-------- Texto da página --------

Ao participar de um jogo cujos lances explicitam as condições para estar dentro e fora do cenário demarcado pela elite intelectual do Brasil, Mário de Andrade se faz “trezentos” ou simplesmente responde “vou passando muito bem, obrigado” aos que lhe perguntam sobre sua cor. Sem aceitar de forma tranquila a mestiçagem que se expõe em seu rosto, em seu cabelo e aguça a sua curiosidade pelas coisas brasileiras, o escritor cria Macunaíma, o “herói sem nenhum caráter”, com que ironiza os valores consagrados pela cultura brasileira, expressos numa política de branqueamento que, como se desejava, sanearia a nação degenerada constituída por misturas e mestiçagens. Os versos do poema “Grito imperioso de brancura em mim”, de Mário de Andrade, expõem os conflitos de uma sociedade que assume, a contra gosto, a mestiçagem como característica do Brasil tropical, embora continue praticando políticas de branqueamento. 

Como fica demonstrado no ensaio de Camargo, Mário de Andrade, ao sentir-se impossibilitado de se ver “negro nem vermelho”, delega ao eu lírico o direito de se nomear “só branco, só branco”. Essa nomeação, no entanto, não se dá sem conflito no poema, porque é o mesmo eu lírico que reconhece ter  a “alma crivada de raças”.

O ensaio de Oswaldo de Camargo é, por todos os pontos que ressalta, caminho bem construído para os que procuram acompanhar, de perto, o modo como o escritor, ensaísta, musicólogo e ativista cultural Mário de Andrade lidou, em sua vida e em sua obra, com a questão racial brasileira que está presente em sua obra literária e crítica, sem panfletarismos contra ou a favor.


Notas

1 - SCHWARCZ, Lilia Moritz. O espetáculo das raças. Cientistas, instituições e questão racial no Brasil - 1870 - 1930, São Paulo: Companhia das Letras, 1993.

-------- Registros do conjunto --------

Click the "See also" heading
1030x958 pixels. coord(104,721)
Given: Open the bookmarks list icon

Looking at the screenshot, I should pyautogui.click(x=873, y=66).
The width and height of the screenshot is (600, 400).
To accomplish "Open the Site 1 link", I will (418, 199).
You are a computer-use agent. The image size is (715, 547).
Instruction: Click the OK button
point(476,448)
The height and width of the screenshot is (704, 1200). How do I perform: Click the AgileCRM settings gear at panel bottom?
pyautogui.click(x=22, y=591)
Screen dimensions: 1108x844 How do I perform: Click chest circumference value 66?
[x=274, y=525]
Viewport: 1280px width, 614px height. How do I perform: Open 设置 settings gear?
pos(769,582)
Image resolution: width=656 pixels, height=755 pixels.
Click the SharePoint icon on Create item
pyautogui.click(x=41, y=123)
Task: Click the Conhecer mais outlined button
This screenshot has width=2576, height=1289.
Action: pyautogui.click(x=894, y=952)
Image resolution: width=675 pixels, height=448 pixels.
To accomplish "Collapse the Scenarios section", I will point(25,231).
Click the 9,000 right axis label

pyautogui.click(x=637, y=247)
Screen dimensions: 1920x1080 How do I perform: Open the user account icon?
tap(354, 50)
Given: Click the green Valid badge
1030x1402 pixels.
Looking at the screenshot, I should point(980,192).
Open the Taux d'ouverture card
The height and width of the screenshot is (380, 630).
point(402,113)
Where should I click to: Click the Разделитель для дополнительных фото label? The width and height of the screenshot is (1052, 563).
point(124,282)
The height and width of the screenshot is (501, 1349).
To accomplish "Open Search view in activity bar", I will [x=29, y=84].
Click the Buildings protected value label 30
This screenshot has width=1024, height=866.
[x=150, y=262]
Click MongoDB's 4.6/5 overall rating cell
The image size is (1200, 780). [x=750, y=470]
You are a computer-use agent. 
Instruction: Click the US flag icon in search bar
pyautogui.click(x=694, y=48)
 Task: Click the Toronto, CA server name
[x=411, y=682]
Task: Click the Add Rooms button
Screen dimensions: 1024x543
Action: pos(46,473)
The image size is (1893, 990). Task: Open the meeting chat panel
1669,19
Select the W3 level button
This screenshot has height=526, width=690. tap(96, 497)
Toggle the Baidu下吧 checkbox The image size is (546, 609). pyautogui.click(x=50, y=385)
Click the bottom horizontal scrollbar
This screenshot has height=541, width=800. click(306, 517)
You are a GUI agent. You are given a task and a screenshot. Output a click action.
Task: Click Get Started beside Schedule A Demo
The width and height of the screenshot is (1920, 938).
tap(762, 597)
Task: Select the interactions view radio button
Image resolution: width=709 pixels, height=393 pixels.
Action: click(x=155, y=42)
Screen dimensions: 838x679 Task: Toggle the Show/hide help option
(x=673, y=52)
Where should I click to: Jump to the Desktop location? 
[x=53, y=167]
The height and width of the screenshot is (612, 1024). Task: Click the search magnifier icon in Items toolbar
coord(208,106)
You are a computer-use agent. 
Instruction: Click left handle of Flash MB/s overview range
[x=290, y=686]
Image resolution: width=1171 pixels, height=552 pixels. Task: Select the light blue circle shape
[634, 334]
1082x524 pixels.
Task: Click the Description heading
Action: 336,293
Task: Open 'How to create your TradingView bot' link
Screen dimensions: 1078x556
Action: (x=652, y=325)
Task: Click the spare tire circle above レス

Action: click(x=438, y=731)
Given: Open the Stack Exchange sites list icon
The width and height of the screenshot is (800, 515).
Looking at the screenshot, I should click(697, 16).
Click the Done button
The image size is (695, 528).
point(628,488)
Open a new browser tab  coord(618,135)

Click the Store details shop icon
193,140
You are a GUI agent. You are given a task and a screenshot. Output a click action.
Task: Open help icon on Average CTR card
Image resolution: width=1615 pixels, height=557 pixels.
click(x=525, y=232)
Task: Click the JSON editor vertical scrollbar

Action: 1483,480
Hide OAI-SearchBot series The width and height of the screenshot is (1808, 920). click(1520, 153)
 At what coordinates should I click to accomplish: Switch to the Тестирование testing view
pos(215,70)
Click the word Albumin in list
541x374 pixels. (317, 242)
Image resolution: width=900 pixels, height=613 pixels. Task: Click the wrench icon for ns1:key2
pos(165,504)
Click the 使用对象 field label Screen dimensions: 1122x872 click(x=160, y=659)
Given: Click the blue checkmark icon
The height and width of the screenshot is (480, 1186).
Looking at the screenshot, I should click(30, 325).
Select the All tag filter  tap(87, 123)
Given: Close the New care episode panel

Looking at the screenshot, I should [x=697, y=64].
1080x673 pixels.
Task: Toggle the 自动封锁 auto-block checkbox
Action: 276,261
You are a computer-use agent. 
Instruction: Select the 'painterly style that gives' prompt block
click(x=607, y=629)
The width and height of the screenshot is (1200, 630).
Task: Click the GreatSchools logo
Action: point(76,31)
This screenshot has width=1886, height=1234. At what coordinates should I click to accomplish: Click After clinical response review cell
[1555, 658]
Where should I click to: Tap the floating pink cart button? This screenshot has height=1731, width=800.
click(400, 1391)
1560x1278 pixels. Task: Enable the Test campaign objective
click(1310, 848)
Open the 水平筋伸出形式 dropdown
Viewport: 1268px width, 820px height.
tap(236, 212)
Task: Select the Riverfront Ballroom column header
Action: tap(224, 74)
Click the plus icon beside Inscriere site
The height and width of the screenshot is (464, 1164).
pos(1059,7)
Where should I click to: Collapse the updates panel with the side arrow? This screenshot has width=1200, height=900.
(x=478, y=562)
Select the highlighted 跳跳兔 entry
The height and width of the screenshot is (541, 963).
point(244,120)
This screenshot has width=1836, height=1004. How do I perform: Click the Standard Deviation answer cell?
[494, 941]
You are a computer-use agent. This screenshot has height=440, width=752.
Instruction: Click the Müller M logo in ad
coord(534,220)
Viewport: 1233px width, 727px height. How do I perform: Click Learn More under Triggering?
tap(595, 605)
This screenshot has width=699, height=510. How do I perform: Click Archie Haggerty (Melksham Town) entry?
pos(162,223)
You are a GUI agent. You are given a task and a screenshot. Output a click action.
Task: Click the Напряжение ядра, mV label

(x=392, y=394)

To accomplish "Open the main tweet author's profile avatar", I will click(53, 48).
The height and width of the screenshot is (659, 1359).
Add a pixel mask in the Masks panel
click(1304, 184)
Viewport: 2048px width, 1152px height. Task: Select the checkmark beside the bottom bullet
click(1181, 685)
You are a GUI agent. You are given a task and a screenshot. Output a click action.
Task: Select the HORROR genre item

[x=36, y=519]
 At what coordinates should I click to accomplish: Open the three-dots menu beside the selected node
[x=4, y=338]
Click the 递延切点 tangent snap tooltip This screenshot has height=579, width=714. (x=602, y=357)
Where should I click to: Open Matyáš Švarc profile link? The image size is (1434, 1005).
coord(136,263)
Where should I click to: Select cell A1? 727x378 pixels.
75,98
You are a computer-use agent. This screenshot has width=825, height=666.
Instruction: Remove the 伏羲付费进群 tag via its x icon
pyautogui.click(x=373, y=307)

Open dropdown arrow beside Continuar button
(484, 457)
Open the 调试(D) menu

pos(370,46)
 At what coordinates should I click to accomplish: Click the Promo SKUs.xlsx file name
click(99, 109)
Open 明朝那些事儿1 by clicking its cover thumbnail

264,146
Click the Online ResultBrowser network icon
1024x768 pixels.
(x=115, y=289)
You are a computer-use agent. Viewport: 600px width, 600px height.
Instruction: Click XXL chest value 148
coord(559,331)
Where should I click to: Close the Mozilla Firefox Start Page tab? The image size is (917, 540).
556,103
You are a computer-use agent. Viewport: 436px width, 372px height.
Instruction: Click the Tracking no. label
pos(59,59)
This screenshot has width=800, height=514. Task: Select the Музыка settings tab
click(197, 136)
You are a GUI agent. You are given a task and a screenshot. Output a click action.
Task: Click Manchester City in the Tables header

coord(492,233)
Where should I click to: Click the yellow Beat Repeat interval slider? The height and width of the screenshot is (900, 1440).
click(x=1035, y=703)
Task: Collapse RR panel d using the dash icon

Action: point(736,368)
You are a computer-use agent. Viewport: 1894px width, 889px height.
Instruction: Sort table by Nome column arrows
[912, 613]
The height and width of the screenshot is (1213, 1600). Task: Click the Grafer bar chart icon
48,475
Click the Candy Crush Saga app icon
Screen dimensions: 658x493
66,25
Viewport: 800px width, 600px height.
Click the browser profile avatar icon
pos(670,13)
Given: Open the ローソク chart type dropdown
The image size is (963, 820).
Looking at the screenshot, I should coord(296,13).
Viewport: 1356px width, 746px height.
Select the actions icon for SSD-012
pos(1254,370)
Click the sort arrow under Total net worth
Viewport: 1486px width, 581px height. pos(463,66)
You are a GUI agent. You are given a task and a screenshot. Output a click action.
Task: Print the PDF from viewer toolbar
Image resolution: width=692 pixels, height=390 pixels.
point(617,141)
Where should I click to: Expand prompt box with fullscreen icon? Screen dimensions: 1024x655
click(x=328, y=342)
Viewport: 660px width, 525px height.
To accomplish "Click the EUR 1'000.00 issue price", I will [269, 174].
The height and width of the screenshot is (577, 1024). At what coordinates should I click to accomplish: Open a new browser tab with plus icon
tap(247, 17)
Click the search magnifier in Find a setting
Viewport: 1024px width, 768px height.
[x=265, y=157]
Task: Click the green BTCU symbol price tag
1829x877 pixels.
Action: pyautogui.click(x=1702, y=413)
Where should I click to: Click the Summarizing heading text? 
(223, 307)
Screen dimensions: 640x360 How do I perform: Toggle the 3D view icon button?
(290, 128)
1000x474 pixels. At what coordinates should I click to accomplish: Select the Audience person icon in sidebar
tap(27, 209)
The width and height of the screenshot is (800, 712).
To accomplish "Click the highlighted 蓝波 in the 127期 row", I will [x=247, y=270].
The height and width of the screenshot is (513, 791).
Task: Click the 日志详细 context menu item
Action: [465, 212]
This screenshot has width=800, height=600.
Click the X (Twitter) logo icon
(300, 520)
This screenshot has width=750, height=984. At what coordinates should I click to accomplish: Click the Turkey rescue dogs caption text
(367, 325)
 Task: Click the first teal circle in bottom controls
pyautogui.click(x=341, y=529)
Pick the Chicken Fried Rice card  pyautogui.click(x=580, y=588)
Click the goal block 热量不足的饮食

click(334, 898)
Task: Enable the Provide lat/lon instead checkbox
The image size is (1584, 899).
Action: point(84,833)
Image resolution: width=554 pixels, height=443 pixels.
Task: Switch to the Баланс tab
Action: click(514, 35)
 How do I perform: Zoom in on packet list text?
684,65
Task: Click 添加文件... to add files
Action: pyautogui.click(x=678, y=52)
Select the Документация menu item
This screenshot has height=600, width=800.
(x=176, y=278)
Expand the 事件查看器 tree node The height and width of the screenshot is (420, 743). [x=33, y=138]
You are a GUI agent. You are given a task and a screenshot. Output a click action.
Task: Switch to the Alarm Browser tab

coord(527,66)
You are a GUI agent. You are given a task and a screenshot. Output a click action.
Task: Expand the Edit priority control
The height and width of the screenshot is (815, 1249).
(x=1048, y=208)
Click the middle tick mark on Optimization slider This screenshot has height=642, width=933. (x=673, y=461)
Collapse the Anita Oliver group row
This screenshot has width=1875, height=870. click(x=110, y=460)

--------

■ Suas instruções ■
Repita, sem alterar nada, o trecho do texto sobre Mário de Andrade que começa nas palavras que contêm "Como fica demonstrado" e termina em "ou a favor.". Os registros são um material à parte, sem relação com o texto sobre Mário de Andrade.

■ Resposta ■
Como fica demonstrado no ensaio de Camargo, Mário de Andrade, ao sentir-se impossibilitado de se ver “negro nem vermelho”, delega ao eu lírico o direito de se nomear “só branco, só branco”. Essa nomeação, no entanto, não se dá sem conflito no poema, porque é o mesmo eu lírico que reconhece ter  a “alma crivada de raças”.

O ensaio de Oswaldo de Camargo é, por todos os pontos que ressalta, caminho bem construído para os que procuram acompanhar, de perto, o modo como o escritor, ensaísta, musicólogo e ativista cultural Mário de Andrade lidou, em sua vida e em sua obra, com a questão racial brasileira que está presente em sua obra literária e crítica, sem panfletarismos contra ou a favor.